Thursday, July 17, 2008

Home by Marilynne Robinson

It seems strange now, having just quoted Marilynne Robinson on "show, don't tell," and then going on to read her new novel Home (out in September), which doesn't contain a single bit of "tell" as I understand it, and perhaps contains lack of telling as its very essence. This makes more sense, however, upon focusing on a different part of the quotation: "People are to an incredible degree constituted of what they never say, perhaps never consciously think. Behaviour is conventionalized and circumstantial. In many cases, the behaviour that in fact would express what someone thinks or feels is frustrated, cannot occur."

Home, Robinson's third novel, appears to function as in exercise in fiction under these constraints, in which characters are constructed by what they do not, or cannot say. Glory Boughton, thirty-eight years old and the youngest of six has returned home to her ailing father, returned after a long and failed engagement in something of disgrace. She has just settled into life with her father, a retired minister, when her brother Jack comes home also, suddenly, the prodigal son. Jack, that black sheep, the subject of a great deal of family worry and shame, has been gone for twenty years and appears no less troubled than when he left, in fact worse, having not worn his experiences altogether well.

The story of these three characters living together is a quiet one, subtle. Made doubly obscure by their strangeness to one another coupled with the intimacy of family, meaning that even more than usual goes unsaid-- the circumstances of Glory's heartache, just where her brother has been. And just as Robinson doesn't rely on characters "showing" the answers to these questions, neither does she tell in a cheap way. As readers we don't get much access into characters' heads, Jack and his father not at all, and little with Glory because she can't bring herself to think so much.

And so the story is revealed by what the characters choose to tell one another, and by their silences, and by other words underlying everything they say. Our own lack of insight providing another kind, a certain objectivity illuminating how intentions can be misread, the limits of perspective, and a realistic experience of these characters as actual people without their details written on their sleeves. Their true natures requiring not so much decoding as careful reading, almost listening. This bringing forth an engagement with the novel that renders the quietness and subtlety absolutely no such thing, magnifying every single event.

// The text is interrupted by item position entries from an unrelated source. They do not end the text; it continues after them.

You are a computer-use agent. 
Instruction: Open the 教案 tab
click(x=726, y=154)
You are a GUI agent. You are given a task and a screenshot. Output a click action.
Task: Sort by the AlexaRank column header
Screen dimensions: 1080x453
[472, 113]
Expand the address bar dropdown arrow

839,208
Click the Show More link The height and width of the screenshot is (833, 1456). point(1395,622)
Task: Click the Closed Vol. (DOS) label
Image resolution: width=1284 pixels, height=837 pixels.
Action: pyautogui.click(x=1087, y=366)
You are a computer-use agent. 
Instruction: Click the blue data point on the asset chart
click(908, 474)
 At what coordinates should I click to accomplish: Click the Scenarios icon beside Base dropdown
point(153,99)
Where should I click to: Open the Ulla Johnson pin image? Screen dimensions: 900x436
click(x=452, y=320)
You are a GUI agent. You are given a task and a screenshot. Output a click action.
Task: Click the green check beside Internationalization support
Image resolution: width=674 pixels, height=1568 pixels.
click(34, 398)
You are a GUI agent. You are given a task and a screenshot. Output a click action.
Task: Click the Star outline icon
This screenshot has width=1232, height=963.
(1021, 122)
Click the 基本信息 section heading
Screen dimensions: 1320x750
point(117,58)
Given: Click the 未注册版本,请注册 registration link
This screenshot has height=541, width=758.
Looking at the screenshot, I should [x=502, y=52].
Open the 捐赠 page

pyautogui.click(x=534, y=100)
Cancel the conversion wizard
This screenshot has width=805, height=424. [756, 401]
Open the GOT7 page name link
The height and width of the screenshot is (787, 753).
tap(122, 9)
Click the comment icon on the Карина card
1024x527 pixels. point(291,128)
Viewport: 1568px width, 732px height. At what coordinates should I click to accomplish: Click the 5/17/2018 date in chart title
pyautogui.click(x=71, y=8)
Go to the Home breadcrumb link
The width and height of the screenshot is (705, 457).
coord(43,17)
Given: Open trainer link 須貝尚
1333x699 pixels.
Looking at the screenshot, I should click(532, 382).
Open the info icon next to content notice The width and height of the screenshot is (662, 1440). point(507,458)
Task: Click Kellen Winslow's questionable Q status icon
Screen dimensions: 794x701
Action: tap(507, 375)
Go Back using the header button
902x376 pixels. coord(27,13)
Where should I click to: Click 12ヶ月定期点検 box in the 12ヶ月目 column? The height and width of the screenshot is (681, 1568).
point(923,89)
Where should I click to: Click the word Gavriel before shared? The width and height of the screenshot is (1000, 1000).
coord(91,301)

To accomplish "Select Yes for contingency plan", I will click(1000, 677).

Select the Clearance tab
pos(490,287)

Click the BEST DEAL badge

Marilynne Robinson is a majestic writer. Of all the bits I underlined, my favourite remains, "They sat on the arms of their mother's overstuffed chair while she read to them, and they huing over the back of it, and they pinched and plucked at its plushy hide. If the nub of a feather poked through, they would pull it out and play with it, a dry little plume of down, sometimes unbroken." Or when, after a lot of thought about dumplings good or bad, Glory concedes that perhaps the word dumplings is better than dumplings themselves.

Robinson's new novel is a gorgeous story of homecoming, exploring the nature of home itself, our histories, and the stubborn nature of family love-- the bond that just can't help itself.